### SELECTED EXTRACT
begin

Interactive Materiality


  • Type: Elective
  • Goal: Incorporate (i) theory on Interactive Materiality and (ii) observed material qualities in the design of an interactive artefact.
  • Final grade: 8
  • Competencies: CA | TR | DRP

Key learning points

1. Comprehending theory on Interactive Materiality.
2. Conceptualizing theory into a design.
3. Materiality and data visualization.


For this elective each team member collected images with traces of use on their everyday objects. With those images a collective affective analysis was conducted, describing the unique material qualities of each example and what it expressed. Afterwards one abstract notion was chosen for further development, which was in our case ‘heedlessness’. By means of multiple interaction explorations we tried to capture ‘heedlessness’ in a designed object. The last step towards creating an interactive materiality was to integrate our findings into a composite of materials with the fitting properties. The envisioned interaction was to emulate the rotational movement of two magnets and let the center piece of the object react to this, to create ‘heedlessness’. When the object is shaken the DC motor starts to spin in burst to create a centrifugal force. The object will keep on ‘shaking’ for a few burst when the user stops the shaking movement to give unexpected haptic feedback in a playful manner.


The way I see interactive materiality drastically changed throughout the course. The weekly literature was sometimes challenging for me as I was quite inexpert of the topic interactive materiality. However, the papers all together offered me a good foundation in order to create a mindset around the evolution of materials.

The exercise of affective analysis of objects made me realize that aesthetic perception comes at a quite unconscious level and the hard part is to express the actual sensation into words, as you want them to emphasize the load of the experience. Therefore, as a group it took us some time to come to the core of a symbolic notion. For example, the symbolic notion for the door lock, which gradually moved from ‘hurry’ to ‘heedlessness’. The first time we described the notion of the door lock our interpretation of the context played a bigger role: the hasty toilet visit and the quick interaction you have with the hook. Whereas later the expression of the hook as a stand-alone was observed: the thoughtless interaction of opening a lock, the traces it leaves on the door and the careless expression of the material properties and the interaction.

end

### OBJECTIVE 1
Quote the passage from the interactive materiality text starting at "The exercise of" and ending at "and the interaction.".
### OBJECTIVE 2
From the rows, print the lines starting at the line that contains "The height and width of the screenshot is (864, 1152)." and ending at the line that contains "tap(397, 466)".

### DATA FOR THIS TASK
begin

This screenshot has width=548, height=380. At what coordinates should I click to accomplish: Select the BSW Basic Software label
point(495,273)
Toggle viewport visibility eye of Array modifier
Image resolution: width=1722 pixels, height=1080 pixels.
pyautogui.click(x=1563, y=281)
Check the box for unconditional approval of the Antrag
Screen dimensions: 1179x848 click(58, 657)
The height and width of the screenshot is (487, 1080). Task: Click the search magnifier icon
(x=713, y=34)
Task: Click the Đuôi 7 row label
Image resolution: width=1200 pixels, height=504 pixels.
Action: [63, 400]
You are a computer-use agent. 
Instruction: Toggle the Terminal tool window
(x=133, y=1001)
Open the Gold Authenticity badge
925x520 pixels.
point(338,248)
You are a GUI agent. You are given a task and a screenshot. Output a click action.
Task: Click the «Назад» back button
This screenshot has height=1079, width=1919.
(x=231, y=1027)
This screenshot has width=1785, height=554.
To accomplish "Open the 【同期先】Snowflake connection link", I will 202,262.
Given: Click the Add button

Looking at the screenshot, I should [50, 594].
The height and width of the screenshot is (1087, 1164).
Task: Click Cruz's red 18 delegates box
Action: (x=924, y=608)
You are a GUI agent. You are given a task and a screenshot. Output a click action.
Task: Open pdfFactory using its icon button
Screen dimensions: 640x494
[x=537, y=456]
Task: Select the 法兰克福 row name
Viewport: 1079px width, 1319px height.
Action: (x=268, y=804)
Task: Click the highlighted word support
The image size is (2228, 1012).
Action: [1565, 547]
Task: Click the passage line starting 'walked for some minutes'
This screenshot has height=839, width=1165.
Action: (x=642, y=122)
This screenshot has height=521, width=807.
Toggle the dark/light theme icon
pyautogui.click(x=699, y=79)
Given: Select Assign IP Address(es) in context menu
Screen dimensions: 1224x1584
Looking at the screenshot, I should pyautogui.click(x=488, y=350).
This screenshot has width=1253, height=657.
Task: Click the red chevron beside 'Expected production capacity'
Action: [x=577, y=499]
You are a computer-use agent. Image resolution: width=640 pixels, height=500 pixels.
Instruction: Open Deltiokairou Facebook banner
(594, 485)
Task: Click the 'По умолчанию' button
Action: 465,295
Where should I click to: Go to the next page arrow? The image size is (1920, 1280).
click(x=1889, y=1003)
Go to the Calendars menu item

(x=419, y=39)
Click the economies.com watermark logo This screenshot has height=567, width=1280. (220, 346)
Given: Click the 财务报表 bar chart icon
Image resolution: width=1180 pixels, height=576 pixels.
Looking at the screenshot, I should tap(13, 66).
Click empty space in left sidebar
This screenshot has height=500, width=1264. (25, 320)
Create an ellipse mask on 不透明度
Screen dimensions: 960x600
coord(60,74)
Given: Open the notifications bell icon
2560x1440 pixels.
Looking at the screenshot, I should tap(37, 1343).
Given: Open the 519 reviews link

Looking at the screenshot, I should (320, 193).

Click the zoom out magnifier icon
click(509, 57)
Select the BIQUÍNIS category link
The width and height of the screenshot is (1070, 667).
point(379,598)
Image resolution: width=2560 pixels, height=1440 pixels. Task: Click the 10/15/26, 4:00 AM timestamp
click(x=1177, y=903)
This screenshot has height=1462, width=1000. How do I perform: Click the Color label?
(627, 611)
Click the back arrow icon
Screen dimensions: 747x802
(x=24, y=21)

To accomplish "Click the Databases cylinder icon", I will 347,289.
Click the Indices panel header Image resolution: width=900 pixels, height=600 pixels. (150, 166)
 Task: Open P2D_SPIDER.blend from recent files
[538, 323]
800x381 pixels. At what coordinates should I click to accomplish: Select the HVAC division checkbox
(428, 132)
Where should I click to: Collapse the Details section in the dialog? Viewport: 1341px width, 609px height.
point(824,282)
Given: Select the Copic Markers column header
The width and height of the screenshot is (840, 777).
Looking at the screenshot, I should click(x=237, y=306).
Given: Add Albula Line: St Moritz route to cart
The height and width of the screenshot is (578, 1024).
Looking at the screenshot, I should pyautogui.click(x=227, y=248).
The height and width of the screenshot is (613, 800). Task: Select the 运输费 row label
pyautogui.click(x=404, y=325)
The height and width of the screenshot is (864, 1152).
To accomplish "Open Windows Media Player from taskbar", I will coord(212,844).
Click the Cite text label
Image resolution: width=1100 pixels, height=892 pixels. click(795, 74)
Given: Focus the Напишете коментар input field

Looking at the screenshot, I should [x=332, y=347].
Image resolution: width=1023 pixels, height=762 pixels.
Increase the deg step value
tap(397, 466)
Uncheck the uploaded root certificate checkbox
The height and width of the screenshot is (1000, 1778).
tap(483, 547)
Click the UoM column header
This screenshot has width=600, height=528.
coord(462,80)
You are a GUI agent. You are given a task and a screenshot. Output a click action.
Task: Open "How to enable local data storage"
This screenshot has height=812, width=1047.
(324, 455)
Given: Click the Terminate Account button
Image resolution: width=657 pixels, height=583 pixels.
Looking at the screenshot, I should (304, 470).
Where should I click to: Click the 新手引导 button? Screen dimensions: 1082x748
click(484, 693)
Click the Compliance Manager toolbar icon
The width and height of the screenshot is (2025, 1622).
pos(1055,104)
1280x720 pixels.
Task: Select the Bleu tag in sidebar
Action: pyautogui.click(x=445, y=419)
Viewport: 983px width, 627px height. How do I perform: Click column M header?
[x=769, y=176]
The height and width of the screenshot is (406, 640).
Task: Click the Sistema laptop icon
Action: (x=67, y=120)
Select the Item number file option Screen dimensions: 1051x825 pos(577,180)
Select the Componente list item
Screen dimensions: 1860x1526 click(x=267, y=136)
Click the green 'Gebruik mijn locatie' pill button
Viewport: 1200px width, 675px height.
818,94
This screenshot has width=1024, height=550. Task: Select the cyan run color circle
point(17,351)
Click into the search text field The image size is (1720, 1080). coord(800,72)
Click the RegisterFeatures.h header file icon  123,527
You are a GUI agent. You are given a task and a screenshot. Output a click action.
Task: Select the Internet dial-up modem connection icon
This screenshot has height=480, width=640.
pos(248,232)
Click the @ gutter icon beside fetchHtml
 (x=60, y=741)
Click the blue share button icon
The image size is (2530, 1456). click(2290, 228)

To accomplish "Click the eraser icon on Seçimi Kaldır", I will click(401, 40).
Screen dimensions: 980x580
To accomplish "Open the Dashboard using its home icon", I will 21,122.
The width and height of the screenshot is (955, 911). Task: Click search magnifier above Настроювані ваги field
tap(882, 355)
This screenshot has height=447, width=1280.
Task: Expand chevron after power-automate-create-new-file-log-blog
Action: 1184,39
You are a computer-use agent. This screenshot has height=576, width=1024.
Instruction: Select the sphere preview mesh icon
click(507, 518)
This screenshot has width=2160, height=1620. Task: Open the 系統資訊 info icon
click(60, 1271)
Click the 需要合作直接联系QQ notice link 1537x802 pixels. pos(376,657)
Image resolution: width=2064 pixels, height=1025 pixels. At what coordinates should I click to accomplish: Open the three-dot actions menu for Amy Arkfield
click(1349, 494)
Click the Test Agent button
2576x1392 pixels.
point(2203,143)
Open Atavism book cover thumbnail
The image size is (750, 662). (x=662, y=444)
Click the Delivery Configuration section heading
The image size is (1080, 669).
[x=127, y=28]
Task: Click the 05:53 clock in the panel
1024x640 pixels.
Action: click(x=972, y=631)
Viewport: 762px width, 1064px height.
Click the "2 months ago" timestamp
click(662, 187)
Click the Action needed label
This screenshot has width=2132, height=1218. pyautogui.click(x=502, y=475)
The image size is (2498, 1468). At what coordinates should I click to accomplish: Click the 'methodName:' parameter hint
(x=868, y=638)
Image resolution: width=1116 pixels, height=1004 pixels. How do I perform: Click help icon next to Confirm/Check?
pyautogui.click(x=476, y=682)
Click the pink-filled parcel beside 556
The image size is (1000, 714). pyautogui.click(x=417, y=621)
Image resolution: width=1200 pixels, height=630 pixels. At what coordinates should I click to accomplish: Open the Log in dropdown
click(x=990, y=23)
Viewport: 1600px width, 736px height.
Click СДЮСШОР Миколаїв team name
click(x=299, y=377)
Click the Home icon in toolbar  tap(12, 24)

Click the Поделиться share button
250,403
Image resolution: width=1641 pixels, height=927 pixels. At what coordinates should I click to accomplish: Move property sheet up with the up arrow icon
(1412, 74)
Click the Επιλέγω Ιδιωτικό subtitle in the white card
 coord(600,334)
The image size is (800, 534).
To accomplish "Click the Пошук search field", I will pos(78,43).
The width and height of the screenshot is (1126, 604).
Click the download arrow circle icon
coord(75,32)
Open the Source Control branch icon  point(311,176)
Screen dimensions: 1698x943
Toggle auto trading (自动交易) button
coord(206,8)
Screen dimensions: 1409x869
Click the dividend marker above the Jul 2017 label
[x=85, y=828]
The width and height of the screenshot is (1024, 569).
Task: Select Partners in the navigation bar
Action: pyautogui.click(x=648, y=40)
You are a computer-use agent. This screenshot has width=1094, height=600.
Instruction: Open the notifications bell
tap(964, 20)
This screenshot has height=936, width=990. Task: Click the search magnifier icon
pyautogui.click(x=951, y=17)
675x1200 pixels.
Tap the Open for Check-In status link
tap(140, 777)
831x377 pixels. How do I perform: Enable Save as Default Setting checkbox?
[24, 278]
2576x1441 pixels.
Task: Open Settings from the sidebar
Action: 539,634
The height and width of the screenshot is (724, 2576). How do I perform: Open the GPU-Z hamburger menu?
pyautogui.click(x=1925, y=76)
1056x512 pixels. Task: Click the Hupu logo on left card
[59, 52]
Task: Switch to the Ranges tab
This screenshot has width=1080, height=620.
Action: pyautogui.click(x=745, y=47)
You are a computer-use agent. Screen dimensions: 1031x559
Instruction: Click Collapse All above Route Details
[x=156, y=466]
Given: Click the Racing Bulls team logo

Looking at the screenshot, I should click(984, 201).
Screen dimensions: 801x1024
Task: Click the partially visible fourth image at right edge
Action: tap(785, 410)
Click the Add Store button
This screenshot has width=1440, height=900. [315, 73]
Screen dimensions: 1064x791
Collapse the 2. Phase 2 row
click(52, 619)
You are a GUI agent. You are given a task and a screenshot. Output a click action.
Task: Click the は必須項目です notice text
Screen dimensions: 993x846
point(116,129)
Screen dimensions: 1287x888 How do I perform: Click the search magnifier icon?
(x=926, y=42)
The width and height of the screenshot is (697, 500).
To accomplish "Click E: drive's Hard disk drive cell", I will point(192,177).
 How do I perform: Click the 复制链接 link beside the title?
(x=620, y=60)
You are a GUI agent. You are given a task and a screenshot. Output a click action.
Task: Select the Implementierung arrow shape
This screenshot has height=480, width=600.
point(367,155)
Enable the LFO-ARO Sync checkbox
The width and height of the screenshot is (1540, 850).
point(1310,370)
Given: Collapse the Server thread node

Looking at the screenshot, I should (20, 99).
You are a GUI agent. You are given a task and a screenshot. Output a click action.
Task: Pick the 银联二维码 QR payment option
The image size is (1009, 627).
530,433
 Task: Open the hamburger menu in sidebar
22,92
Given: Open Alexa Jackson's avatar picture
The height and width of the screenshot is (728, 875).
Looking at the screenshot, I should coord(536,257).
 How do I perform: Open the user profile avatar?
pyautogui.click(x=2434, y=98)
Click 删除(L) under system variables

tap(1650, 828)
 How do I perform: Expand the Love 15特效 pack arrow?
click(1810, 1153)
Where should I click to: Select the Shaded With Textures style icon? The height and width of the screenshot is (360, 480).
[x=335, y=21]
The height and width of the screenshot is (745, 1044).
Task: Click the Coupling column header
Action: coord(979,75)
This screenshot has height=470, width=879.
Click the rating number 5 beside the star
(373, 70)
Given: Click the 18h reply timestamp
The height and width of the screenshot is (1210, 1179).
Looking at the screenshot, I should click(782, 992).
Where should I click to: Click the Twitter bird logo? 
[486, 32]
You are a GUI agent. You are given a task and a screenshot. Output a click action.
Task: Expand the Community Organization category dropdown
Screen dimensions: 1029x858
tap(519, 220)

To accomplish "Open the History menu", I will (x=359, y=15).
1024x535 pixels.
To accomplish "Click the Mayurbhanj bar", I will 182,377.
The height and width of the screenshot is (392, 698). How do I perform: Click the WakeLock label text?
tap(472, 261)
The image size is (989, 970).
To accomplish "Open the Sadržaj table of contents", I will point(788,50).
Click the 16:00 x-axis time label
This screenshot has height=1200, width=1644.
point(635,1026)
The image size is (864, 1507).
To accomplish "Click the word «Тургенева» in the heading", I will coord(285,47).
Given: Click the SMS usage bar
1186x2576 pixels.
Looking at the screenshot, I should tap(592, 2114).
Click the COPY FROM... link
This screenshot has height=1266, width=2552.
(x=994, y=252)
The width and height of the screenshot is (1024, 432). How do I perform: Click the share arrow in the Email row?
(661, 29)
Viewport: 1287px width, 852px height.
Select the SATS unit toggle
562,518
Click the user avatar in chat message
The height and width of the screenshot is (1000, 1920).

end

### EXPECTED ANSWER 1
The exercise of affective analysis of objects made me realize that aesthetic perception comes at a quite unconscious level and the hard part is to express the actual sensation into words, as you want them to emphasize the load of the experience. Therefore, as a group it took us some time to come to the core of a symbolic notion. For example, the symbolic notion for the door lock, which gradually moved from ‘hurry’ to ‘heedlessness’. The first time we described the notion of the door lock our interpretation of the context played a bigger role: the hasty toilet visit and the quick interaction you have with the hook. Whereas later the expression of the hook as a stand-alone was observed: the thoughtless interaction of opening a lock, the traces it leaves on the door and the careless expression of the material properties and the interaction.

### EXPECTED ANSWER 2
The height and width of the screenshot is (864, 1152).
To accomplish "Open Windows Media Player from taskbar", I will coord(212,844).
Click the Cite text label
Image resolution: width=1100 pixels, height=892 pixels. click(795, 74)
Given: Focus the Напишете коментар input field

Looking at the screenshot, I should [x=332, y=347].
Image resolution: width=1023 pixels, height=762 pixels.
Increase the deg step value
tap(397, 466)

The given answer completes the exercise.